Antes de irte, pide los papeles
Es el paso que casi todo el mundo se salta con las prisas de volver a casa, y por eso la información de esa madrugada se pierde.
Antes de salir, asegúrate de llevar:
- el informe de asistencia, con lo que se hizo y lo que se diagnosticó;
- los resultados de las pruebas hechas allí;
- la receta al alta, legible, con dosis y duración;
- las instrucciones de seguimiento: cuándo volver, a quién acudir y con qué.

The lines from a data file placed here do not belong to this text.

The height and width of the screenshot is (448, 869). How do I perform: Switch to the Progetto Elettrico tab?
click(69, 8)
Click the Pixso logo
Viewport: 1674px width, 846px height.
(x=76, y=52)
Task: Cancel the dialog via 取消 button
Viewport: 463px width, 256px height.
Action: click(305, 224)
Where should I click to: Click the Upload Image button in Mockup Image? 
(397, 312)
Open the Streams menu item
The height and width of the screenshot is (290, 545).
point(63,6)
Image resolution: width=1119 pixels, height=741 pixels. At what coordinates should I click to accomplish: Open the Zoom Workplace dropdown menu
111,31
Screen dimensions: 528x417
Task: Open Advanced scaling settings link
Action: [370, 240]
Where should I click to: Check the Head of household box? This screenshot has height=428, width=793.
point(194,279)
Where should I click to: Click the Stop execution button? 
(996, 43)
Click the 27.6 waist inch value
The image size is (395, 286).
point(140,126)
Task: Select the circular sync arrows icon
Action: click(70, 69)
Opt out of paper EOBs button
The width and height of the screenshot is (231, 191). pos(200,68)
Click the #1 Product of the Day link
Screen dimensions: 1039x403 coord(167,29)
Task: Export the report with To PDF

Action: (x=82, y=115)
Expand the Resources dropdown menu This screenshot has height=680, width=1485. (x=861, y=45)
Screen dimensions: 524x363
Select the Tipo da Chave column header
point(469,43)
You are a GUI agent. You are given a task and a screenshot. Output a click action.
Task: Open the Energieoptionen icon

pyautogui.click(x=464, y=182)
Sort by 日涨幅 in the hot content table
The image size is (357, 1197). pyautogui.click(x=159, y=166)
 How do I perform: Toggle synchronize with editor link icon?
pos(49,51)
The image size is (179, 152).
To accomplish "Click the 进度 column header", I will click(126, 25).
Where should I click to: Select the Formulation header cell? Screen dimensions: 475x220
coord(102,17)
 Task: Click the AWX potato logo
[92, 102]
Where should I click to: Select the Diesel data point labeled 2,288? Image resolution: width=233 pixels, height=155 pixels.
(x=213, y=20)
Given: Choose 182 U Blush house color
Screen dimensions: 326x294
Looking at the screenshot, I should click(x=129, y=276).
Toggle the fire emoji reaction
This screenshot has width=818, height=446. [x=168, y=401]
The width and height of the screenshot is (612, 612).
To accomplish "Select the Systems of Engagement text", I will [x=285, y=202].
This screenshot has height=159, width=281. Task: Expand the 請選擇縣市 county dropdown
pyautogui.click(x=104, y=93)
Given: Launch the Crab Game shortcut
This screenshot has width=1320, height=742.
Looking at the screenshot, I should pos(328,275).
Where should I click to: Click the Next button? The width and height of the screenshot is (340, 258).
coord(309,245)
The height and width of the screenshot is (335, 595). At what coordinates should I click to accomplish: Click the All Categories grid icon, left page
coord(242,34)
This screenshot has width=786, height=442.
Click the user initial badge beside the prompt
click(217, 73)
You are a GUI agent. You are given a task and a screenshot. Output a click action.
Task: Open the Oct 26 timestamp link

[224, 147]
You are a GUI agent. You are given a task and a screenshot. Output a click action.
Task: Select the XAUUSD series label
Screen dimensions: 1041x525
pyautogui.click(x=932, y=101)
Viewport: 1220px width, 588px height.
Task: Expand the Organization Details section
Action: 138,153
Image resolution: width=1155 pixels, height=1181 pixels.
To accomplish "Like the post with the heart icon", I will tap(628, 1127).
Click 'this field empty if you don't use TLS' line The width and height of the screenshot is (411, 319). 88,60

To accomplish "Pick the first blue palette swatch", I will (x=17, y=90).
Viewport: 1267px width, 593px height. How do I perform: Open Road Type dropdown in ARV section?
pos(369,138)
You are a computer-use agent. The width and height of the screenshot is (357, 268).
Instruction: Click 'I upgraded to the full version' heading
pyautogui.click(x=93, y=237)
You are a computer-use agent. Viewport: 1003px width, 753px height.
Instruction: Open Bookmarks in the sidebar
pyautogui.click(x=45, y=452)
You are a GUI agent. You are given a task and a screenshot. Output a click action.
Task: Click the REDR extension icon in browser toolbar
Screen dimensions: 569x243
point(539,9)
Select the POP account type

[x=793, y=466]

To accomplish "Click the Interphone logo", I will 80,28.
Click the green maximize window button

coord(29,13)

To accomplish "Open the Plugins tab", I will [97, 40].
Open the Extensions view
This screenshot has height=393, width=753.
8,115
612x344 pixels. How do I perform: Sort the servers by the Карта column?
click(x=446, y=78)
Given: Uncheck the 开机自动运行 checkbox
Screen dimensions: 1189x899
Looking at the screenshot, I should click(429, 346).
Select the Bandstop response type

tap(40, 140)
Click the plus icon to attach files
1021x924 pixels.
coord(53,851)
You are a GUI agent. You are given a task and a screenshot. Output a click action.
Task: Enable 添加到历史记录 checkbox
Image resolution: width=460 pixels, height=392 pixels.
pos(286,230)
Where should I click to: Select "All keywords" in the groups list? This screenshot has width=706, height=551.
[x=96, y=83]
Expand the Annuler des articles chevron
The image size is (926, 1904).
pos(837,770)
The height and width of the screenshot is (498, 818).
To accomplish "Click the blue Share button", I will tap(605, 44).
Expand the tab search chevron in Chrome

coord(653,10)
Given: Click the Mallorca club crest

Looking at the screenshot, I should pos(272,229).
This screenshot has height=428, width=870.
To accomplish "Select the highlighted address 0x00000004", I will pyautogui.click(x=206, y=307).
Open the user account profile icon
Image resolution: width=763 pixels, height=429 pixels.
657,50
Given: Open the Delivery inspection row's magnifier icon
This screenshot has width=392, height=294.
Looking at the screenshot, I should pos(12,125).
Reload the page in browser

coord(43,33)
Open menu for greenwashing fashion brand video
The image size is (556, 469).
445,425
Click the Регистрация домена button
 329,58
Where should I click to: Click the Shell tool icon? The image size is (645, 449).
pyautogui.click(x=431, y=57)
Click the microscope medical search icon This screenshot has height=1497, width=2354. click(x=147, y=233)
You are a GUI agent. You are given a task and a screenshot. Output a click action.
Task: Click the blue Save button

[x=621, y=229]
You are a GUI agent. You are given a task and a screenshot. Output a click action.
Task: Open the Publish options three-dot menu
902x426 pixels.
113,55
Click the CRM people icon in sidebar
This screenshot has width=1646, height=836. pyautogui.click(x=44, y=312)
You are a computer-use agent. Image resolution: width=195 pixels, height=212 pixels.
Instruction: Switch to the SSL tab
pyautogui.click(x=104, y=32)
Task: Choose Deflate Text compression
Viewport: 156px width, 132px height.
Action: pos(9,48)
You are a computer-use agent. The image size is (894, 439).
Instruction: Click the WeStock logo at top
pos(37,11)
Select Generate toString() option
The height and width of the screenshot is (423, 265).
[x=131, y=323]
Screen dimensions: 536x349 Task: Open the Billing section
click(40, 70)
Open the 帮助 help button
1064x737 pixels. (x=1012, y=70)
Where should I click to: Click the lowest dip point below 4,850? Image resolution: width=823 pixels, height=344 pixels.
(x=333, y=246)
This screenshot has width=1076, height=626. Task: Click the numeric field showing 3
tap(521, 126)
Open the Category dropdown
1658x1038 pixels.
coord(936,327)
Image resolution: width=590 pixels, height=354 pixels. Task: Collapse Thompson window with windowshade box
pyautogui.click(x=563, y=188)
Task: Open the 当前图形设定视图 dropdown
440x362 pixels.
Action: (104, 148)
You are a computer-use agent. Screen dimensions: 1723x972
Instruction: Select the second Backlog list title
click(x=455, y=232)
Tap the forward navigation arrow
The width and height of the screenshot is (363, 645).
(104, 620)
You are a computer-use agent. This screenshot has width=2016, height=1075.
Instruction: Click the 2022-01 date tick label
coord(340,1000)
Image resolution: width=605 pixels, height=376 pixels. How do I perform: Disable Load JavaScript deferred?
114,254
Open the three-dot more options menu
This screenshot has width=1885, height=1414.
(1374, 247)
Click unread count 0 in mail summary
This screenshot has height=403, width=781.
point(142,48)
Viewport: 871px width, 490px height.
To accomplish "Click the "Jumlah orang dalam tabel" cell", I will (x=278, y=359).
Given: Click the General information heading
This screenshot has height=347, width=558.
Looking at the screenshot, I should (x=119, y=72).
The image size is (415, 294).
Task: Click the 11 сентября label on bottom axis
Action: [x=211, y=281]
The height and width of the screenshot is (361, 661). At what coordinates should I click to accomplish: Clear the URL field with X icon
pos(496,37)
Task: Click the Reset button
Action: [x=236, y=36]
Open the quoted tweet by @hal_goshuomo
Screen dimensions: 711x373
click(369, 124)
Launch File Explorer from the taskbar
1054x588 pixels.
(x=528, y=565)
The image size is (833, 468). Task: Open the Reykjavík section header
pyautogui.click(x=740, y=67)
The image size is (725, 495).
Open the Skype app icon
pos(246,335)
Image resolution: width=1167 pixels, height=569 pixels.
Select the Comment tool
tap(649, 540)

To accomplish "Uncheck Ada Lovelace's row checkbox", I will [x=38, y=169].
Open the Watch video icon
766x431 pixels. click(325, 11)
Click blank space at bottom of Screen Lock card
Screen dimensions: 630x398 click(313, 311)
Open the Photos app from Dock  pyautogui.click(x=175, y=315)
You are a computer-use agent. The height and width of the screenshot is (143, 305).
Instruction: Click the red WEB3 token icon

No siempre lo entregan todo en el momento. Pregunta cómo pedirlo después y apunta el número de asistencia. Si tienes que reclamarlo más adelante, el camino es el mismo que el de cualquier solicitud de copia de la historia clínica.
La semana siguiente
Mientras esté fresco, anótalo: fecha, centro, qué pasó, qué se recetó y cuál es el seguimiento. El profesional que atienda a esa persona dentro de tres meses preguntará exactamente eso, y “fue una madrugada de julio, creo” no ayuda a nadie.
Ese es el conjunto que FichaMed guarda ordenado por perfil, en tu dispositivo, sin nube y sin cuenta: consultas, profesionales, recetas y pruebas de cada persona de la familia, separadas y disponibles aunque no haya cobertura. Conviene repasar también cuánto tiempo guardar cada documento que salga de una visita así.
Este texto trata de preparación y organización de información, y no sustituye el consejo médico. No indica cuándo acudir a un servicio sanitario ni qué hacer ante un síntoma: en caso de emergencia, llama al número de emergencias de tu zona o acude al servicio de urgencias más cercano.